*** Page extract
# Profile assigned to phone key not working



## Flashgj (Oct 11, 2018)

On version 32.2.1 and now switching profile assigned to phone key is not working reliably. I am not sure if it is a problem that can be fixed somehow or a bug that was introduced in this version. It was working very well before I installed this update and I have also removed the iPhone as a key and then re-assigned the phone and profile and still it is not always working. 

Anyone else having this issue on this version or is there some trouble shooting tips I can try?


----------



## stinalynn (Dec 18, 2018)

This feature is no longer working for us either. It seemed to work most of the time at first, but now it is not working at all. Cool concept if/when it works!


----------



## Flashgj (Oct 11, 2018)

I did some testing yesterday and it worked every time, just like it did when first introduced. But since I got 32.2.1, that’s how it is, will work great most of the time and then, out of the blue, not work and then start working again.


----------



## iChris93 (Feb 3, 2017)

Flashgj said:


> I did some testing yesterday and it worked every time, just like it did when first introduced. But since I got 32.2.1, that's how it is, will work great most of the time and then, out of the blue, not work and then start working again.


I wonder if it is a phone or car issue.


----------



## Flashgj (Oct 11, 2018)

iChris93 said:


> I wonder if it is a phone or car issue.


Yea, not sure! I did remove the phone as a key and then reassigned it. It worked as it should for a few days and then didn't work. But then worked again the next time. I am now trying to pay attention to see if I am doing something different when it doesn't work.


----------
******
*** Data block
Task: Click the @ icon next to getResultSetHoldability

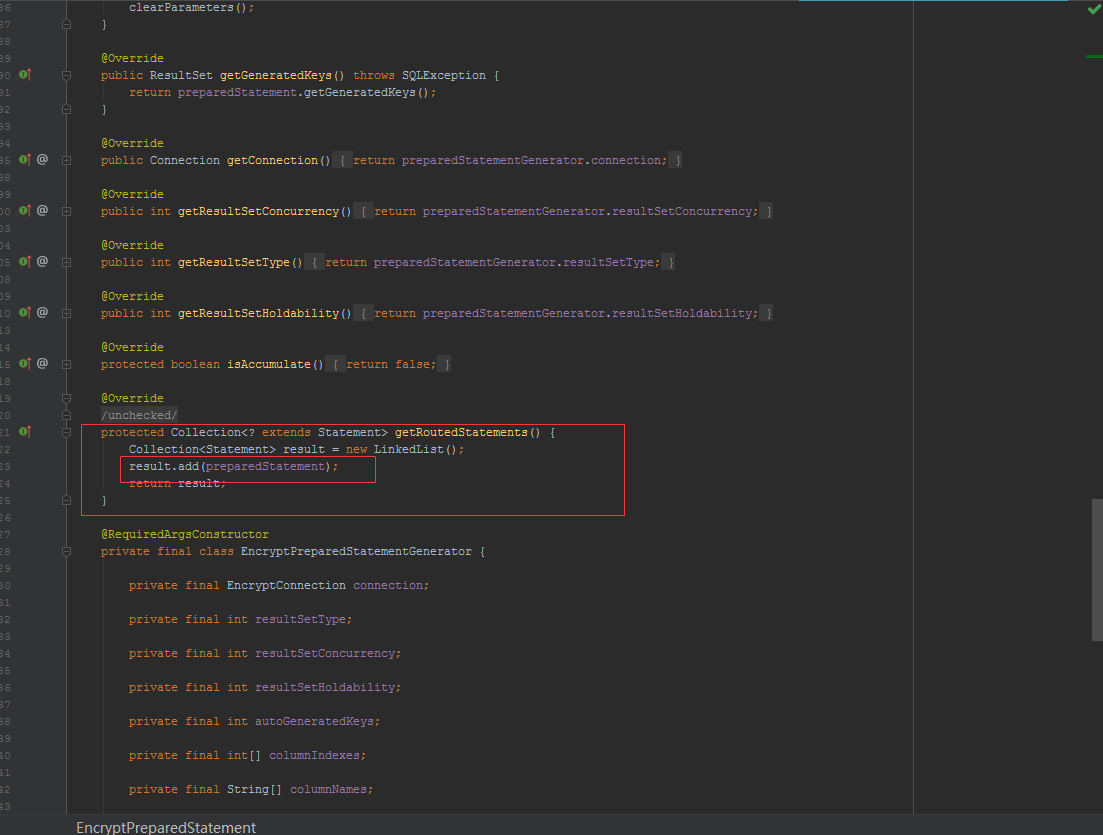Action: pyautogui.click(x=40, y=313)
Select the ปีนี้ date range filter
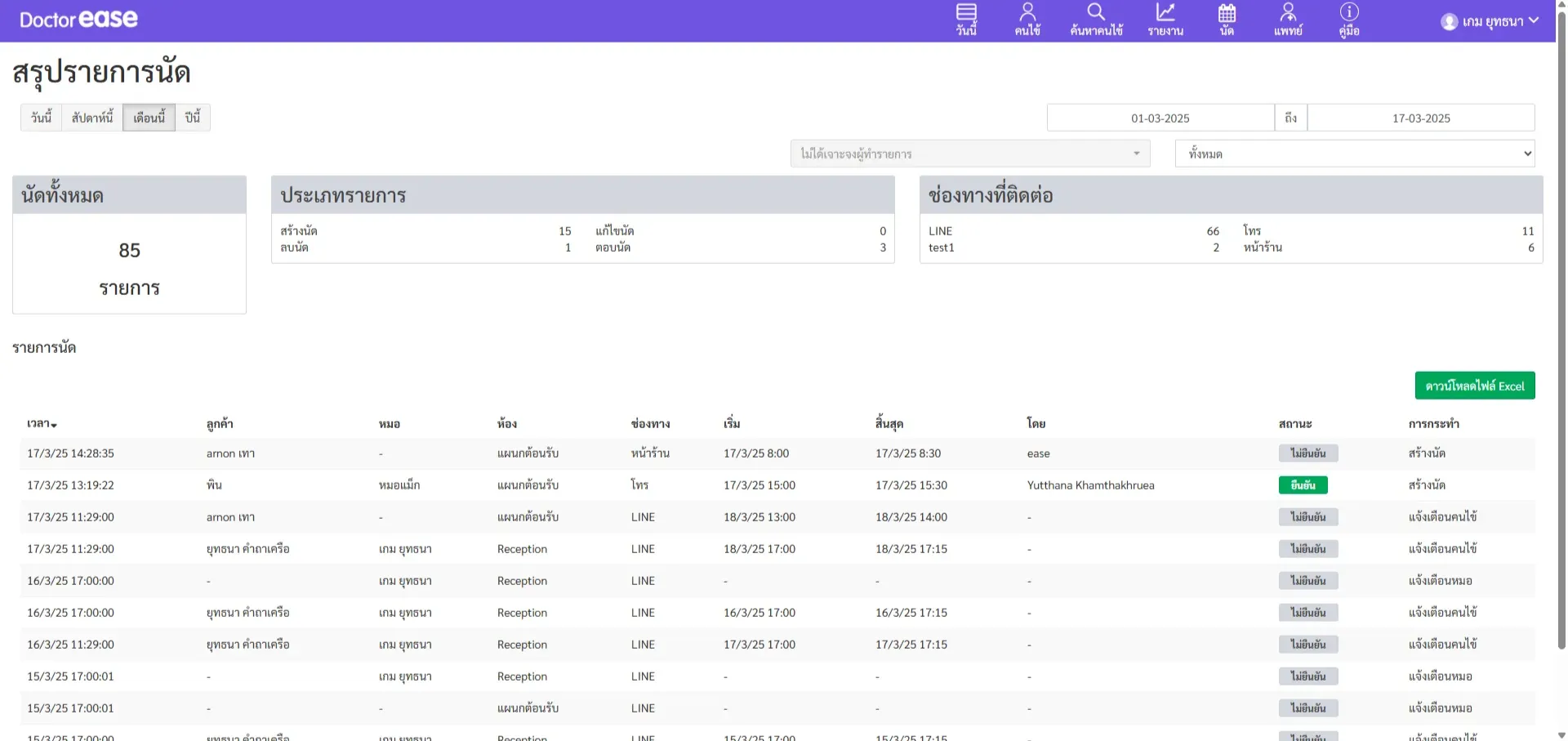Image resolution: width=1568 pixels, height=741 pixels. coord(193,118)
******
» Problem details
Condense the paragraph in the phone key profile thread that begins "On version 32.2.1 and now switching" into a short bulleted list of its main facts.

» Answer to this problem
- On version 32.2.1, switching to the profile assigned to the phone key does not work reliably.
- It is unclear whether this can be fixed or is a bug introduced in this version.
- It worked very well before the update was installed.
- Removing the iPhone as a key and re-assigning the phone and profile did not make it work every time.